Author(s): Karp JE, Ricklis RM, Balakrishnan K, Briel J, Greer J, Gore SD, Smith BD, McDevitt MA, Carraway H, Levis MJ, Gandhi V

Affiliation(s): Division of Hematologic Malignancies, Sidney Kimmel Comprehensive Cancer Center at Johns Hopkins, Baltimore, MD 21231-1000, USA. jkarp2@jhmi.edu

Publication date & source: 2007-09-15, Blood., 110(6):1762-9. Epub 2007 Jun 11.

Publication type: Research Support, N.I.H., Extramural; Research Support, Non-U.S. Gov't

Clofarabine has shown impressive response rates in patients with acute leukemias. In vitro investigations with clofarabine in combination with cyclophosphamide in primary cells have demonstrated synergistic cytotoxicity and inhibition of DNA repair. Based on these clinical and laboratory observations, we designed a mechanism-based combination protocol with clofarabine and cyclophosphamide for patients with relapsed acute leukemias. Eighteen patients were treated with cyclophosphamide (200 mg/m(2)) alone on day 0 and with clofarabine plus cyclophosphamide on day 1. Clinical responses, toxicity, DNA damage measured as H2AX phosphorylation, and accumulation of clofarabine triphosphate (TP) were analyzed.

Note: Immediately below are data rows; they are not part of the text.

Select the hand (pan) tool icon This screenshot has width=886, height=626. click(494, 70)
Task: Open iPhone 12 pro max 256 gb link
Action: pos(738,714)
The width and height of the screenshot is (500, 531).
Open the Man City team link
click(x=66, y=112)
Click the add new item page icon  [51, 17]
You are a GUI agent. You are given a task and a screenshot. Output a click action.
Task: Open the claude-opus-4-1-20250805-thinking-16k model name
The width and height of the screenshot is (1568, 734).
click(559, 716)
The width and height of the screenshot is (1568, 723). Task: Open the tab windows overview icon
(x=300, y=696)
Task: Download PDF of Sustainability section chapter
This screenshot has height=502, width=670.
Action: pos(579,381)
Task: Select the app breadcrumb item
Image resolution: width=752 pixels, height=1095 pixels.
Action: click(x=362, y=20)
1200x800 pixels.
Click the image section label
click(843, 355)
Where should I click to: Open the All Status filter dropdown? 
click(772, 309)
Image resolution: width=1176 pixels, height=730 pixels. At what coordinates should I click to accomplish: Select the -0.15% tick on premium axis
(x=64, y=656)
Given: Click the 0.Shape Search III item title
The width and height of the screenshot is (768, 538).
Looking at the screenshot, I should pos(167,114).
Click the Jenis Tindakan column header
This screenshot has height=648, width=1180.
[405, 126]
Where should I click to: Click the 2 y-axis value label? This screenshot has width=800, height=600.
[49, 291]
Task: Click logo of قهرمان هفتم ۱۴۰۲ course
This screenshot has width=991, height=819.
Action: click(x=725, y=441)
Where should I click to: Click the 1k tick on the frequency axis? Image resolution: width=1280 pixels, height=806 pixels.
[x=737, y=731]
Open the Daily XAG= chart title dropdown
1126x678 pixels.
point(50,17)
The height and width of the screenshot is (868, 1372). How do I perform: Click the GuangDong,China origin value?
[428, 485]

At dose level 1 (20 mg/m(2) clofarabine + cyclophosphamide, 6 patients) and dose level 0 (10 mg/m(2) clofarabine + cyclophosphamide, 12 patients) overall response rates were 50% and 30%, respectively, with responses in 4 (67%) of 6 patients with refractory acute lymphoblastic leukemia. Dose-limiting toxicity occurred at dose level 1 with prolonged marrow aplasia. Four (22%) patients died from prolonged aplasia (1), fungal pneumonia (1), or multiorgan failure (2). In 12 of 13 patient samples, increased DNA damage (gammaH2AX) was observed with clofarabine and cyclophosphamide compared with cyclophosphamide alone. In conclusion, pharmacodynamic end points along with clinical results suggest usefulness of this combination strategy, whereas toxicity data suggest reduction in chemotherapeutic intensity. This clinical trial is registered with the National Cancer Institute's PDQ at www.clinicaltrials.gov as no. JHOC-J0561.